- _Exercise objective_: In the records below, find the lines that include "sidebar" and copy each.

Exercise input Block Start

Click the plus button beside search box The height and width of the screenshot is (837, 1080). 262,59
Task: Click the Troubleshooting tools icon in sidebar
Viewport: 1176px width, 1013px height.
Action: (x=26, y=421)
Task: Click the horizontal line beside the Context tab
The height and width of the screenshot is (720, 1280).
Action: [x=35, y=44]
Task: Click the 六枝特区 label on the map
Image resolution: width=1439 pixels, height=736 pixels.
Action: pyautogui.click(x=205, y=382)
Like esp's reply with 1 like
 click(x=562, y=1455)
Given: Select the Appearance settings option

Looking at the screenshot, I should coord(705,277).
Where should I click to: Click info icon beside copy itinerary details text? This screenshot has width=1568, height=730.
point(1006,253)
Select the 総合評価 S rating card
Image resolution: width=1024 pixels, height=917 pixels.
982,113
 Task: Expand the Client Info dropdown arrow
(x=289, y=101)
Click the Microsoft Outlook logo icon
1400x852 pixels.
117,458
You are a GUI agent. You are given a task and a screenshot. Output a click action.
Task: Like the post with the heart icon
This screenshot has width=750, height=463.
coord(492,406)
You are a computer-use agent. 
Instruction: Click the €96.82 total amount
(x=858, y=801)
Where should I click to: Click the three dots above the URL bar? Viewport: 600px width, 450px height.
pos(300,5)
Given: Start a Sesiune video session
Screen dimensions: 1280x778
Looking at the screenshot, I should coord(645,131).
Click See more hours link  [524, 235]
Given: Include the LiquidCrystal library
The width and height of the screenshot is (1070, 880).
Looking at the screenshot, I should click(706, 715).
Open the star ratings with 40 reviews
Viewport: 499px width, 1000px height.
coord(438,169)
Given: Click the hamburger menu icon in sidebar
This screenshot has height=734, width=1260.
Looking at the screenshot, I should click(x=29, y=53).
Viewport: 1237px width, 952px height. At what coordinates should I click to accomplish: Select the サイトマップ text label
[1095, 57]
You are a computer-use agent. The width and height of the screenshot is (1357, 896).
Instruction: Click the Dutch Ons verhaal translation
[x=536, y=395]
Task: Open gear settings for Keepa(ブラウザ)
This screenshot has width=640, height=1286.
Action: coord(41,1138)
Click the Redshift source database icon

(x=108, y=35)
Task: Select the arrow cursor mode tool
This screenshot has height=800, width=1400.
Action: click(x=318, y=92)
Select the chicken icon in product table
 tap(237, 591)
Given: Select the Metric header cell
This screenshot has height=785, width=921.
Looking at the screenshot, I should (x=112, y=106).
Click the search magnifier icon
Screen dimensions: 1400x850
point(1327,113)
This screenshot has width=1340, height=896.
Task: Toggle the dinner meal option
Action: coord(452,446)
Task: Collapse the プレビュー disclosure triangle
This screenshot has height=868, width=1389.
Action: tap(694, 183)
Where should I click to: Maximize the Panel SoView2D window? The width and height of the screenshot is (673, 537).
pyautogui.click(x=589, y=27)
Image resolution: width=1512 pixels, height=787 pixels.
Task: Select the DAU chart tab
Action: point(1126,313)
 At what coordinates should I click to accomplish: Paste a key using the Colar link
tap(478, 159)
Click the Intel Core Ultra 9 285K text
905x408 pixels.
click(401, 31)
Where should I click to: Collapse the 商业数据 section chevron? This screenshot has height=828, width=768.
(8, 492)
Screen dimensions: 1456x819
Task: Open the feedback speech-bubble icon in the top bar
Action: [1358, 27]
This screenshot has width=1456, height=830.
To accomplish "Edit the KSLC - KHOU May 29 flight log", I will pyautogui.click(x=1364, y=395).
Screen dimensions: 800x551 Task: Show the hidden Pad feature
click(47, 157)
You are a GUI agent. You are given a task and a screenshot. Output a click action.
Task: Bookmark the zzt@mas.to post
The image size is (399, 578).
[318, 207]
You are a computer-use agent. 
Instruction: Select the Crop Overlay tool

Exercise input Block End

- _Response to the exercise_:
Task: Click the Troubleshooting tools icon in sidebar
Given: Click the hamburger menu icon in sidebar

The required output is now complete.